Online banking is changing. Meet eBank in Japan.

Here's an excerpt from Chris Skinner's blog on SwiftCommunity. It speaks to a changing world of banking - one where it is not only more cost effective, but more efficient for the end consumer to conduct business digitally.

Here’s a brief profile of eBANK:

* launched in July 2001;
* 2.8 million accounts and ¥800 billion ($8 billion) in assets;
* the largest internet bank in Japan;
* no branches or ATMs (customers use the 25,000 Post Office and 15,000 7-11 ATMs); and
* 195 employees.

Yep, you read that last bit right.

An $8 billion in assets bank, with almost 3 million customer accounts, operated by just 195 staff.

195 people in total that is.

15,000 accounts per staff member.

How do they do it?

Well, it may best be illustrated by their account opening process.

The usual account onboarding process requires a visit to a branch, a bunch of documentation, a raft of form-filling, a lengthy process of verification checking and authentication reporting under FATF and AML rules, a little bit of KYC, a range of data entries requiring lots of box-ticking and button-pushing, the production of paper and plastic confirmations, final mail outs and more.

How does eBANK do it?

You go online and enter your information.

You take a digital photograph of your driving licence.

You mail the digital data up to eBANK.

Their OCR reads your driving licence data – name, address, birthdate – automatically and then checks this against your data and public records.

As long as all tallies, it emails you back with new account details or asks you to clarify discrepancies.

No human hand involved.

While that sounds extremely sexy for 10% of SA's population - I'd look to our cellphone banking for where the real leaps and bounds of innovation are going to come.

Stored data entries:

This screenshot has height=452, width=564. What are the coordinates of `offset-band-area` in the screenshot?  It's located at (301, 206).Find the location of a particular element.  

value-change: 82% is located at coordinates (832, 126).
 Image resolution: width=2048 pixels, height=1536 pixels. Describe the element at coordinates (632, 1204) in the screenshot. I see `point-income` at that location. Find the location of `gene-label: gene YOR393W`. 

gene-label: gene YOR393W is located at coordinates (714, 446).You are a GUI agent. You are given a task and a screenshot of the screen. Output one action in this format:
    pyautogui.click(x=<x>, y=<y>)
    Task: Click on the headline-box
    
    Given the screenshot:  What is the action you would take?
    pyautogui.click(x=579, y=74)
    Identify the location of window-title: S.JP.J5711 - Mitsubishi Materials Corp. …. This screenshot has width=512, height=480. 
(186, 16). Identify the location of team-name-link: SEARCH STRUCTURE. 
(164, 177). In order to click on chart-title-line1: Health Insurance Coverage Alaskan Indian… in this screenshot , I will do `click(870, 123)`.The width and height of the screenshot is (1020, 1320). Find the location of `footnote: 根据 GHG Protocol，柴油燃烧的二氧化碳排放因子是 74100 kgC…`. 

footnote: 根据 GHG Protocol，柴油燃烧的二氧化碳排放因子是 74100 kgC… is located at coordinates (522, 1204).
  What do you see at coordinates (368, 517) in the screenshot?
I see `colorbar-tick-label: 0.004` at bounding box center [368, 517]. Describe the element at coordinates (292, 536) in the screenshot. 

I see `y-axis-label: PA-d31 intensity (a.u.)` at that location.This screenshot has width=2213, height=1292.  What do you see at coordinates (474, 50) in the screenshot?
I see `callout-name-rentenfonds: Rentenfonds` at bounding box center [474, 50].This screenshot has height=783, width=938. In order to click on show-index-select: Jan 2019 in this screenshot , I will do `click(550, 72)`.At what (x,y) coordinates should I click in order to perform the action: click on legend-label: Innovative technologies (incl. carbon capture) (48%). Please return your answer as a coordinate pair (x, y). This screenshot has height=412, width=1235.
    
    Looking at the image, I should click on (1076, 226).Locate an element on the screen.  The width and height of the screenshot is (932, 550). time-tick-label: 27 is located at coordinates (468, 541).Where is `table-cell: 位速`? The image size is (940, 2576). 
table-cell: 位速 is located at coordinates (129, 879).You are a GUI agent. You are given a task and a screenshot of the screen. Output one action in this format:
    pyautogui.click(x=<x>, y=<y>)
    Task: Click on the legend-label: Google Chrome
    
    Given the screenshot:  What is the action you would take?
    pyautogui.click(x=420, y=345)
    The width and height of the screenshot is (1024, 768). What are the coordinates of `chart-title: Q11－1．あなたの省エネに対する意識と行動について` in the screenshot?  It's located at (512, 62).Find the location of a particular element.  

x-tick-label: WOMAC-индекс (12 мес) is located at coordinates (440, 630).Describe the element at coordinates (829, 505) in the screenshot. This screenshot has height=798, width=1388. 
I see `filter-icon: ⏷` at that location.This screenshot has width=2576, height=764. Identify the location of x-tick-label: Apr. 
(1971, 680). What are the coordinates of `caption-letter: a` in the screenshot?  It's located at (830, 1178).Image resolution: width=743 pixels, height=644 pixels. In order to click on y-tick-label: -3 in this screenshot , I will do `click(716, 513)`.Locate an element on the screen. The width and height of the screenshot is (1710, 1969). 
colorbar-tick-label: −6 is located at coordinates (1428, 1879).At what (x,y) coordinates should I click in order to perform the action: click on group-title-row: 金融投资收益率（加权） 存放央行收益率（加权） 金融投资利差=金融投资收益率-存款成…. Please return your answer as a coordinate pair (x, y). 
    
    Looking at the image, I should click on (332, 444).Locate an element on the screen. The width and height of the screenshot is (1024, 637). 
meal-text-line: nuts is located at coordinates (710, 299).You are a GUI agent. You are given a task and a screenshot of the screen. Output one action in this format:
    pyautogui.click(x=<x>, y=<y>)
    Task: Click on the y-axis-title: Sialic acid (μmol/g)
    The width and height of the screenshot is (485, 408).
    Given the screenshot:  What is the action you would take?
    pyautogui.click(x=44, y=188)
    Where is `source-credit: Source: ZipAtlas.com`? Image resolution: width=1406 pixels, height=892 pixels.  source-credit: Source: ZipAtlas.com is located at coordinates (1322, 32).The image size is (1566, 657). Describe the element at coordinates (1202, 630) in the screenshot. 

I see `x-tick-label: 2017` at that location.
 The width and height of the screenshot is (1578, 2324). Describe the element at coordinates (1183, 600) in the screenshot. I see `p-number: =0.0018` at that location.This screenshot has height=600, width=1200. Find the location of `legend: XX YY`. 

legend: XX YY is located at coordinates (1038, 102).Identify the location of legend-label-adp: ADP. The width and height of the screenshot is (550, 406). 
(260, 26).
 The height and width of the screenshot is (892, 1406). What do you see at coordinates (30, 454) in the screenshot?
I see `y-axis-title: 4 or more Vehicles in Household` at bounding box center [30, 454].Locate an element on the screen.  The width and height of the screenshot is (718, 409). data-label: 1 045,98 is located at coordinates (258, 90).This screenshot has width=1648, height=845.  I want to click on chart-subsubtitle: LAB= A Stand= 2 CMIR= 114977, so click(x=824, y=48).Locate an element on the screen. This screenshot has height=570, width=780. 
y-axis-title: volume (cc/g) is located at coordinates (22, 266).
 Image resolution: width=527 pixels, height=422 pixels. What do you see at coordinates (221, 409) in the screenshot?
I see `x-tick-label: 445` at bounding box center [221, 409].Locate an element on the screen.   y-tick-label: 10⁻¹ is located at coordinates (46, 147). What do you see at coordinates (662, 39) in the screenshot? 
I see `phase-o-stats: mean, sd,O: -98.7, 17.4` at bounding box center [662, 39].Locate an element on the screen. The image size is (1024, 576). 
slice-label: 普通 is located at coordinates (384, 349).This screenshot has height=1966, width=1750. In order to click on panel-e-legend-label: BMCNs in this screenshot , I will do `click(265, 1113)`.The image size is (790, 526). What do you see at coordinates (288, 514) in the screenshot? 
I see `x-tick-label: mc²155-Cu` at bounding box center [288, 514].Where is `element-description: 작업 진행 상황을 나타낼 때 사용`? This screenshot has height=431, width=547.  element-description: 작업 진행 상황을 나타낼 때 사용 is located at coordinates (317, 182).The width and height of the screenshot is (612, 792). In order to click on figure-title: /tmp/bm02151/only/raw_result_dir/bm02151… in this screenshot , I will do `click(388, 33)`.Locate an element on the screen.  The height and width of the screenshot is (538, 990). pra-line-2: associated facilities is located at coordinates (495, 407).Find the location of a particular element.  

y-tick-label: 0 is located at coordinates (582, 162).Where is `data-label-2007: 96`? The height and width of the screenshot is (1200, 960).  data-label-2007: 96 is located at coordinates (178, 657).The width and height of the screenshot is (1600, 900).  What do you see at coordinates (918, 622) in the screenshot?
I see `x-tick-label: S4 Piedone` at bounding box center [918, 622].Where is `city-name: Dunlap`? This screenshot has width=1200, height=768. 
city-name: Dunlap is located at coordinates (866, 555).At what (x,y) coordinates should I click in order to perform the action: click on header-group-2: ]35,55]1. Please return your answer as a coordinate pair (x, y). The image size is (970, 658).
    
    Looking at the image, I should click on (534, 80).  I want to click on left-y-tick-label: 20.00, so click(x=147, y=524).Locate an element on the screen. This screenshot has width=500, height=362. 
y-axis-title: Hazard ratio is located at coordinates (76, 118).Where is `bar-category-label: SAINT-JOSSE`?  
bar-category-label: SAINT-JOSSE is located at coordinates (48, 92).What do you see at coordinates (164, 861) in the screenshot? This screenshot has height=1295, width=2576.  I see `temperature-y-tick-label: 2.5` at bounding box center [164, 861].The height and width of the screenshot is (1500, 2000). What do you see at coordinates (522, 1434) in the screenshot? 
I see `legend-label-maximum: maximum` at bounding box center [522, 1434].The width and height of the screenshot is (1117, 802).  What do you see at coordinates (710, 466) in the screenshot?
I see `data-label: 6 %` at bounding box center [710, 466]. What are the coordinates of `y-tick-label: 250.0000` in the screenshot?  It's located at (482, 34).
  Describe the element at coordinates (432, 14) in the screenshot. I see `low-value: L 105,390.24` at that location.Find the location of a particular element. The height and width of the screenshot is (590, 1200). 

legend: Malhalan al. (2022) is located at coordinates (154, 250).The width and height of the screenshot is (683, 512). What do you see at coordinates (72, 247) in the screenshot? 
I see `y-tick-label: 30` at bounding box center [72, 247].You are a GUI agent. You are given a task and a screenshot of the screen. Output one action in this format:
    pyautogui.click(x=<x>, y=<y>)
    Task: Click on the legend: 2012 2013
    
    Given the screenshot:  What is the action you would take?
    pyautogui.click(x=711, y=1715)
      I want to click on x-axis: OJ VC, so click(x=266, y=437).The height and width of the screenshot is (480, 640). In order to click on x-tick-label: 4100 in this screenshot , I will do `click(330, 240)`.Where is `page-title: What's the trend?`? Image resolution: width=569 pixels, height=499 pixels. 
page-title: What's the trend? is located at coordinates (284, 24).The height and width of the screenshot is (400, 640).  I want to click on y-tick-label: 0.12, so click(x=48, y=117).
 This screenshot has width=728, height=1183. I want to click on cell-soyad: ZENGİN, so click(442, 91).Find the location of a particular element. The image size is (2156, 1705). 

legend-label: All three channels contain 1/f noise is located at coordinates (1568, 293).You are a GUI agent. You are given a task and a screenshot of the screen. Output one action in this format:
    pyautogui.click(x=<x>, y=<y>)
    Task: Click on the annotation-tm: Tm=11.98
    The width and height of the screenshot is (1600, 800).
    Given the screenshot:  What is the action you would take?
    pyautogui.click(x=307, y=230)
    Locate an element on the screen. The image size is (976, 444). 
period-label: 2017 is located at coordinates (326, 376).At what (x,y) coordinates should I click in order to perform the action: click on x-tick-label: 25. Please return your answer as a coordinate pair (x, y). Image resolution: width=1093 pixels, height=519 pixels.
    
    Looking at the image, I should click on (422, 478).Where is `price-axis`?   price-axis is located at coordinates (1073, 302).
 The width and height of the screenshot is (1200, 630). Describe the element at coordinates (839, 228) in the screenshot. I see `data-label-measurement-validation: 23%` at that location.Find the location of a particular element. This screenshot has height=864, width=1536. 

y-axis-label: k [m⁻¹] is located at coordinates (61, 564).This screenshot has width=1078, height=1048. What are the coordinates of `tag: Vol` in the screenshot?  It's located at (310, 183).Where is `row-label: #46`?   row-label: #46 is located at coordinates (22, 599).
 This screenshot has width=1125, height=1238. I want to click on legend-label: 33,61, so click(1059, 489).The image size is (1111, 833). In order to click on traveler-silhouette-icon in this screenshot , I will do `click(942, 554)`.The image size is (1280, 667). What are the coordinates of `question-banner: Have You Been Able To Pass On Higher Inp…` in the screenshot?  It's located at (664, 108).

ASSIGNED TASK:
Please resume the piece on eBANK and online banking, picking up after its final sentence about cellphone banking in SA.

ANSWER BOX:
Always remember - the mantra of Andy: We may have 6 million Internet users and 38 million cellphone users. But in a year or two, when the line between PC and mobile blurs completely, we'll hop straight up to 38 million Internet users.

It's coming.

Comments

  1. Wow, thats a good point - I hadn't thought about how easily we will jump to large scale internet use.
    By making banking simpler on the internet, I wonder if it makes it any easier to defraud?

    ReplyDelete
  2. Fraud is a tough one, and something unfortunately I'm not qualified enough to comment on. From what I do know - there's a delicate balancing act between:

    1. educating customers on techniques like phishing.

    2. shutting down the phishers themselves.

    3. and putting enough, but not too many security barriers in the way of online banking. The more barriers - the more calls to the call centre :)

    ReplyDelete
  3. The answer is No, and Yes.

    No. Bank systems are extraordinarily difficult to break into (hack). It is very rare for a hacker to break through an online bank’s security. In addition to the levels of security that the client uses and sees, banks have many behind-the-scenes security levels built into their systems.

    Yes. Just about all attacks on banks are aimed at the client. With the huge increase of customers there is a proportionate increase in careless clients who fall for social engineering attacks, of which the most common is the Phishing e-mail. The Phishing e-mail is sent out randomly to hundreds of thousands of e-mail addresses hoping to temp a recipient to a fake bank site.